[Start of Attachment]

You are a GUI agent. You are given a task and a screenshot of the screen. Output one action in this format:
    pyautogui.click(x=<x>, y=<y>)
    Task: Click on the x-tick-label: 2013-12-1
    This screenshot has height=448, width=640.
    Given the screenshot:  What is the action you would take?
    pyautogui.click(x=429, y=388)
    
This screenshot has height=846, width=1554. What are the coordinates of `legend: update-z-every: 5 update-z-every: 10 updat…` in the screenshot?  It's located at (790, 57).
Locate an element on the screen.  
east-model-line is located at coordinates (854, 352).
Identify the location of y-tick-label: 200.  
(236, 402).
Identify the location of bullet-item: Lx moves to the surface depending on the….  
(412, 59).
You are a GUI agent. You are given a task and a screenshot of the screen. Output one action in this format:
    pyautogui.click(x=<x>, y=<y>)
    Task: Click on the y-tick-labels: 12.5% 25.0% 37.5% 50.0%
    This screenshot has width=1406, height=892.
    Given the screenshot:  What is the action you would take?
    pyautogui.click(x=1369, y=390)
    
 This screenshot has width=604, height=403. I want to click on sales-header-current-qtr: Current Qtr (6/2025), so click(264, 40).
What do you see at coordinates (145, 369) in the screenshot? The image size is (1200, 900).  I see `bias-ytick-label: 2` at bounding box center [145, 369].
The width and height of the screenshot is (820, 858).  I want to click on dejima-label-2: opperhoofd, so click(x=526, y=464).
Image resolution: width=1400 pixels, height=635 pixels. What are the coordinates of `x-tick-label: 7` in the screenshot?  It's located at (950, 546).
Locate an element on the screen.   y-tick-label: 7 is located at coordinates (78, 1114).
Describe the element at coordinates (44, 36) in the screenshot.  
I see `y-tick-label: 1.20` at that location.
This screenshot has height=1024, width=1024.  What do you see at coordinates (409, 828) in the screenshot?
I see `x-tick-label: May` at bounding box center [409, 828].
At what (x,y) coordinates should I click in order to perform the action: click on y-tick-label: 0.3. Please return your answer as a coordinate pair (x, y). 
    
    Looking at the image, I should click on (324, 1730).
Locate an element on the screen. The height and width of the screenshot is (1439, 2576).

[End of Attachment]

▶ [PROBLEM DESCRIPTION]:
Copy the data verbatim from the line containing "This screenshot has height=846, width=1554." through the line containing "(236, 402).", inclusive.

▶ [SOLUTION TO THE PROBLEM]:
This screenshot has height=846, width=1554. What are the coordinates of `legend: update-z-every: 5 update-z-every: 10 updat…` in the screenshot?  It's located at (790, 57).
Locate an element on the screen.  
east-model-line is located at coordinates (854, 352).
Identify the location of y-tick-label: 200.  
(236, 402).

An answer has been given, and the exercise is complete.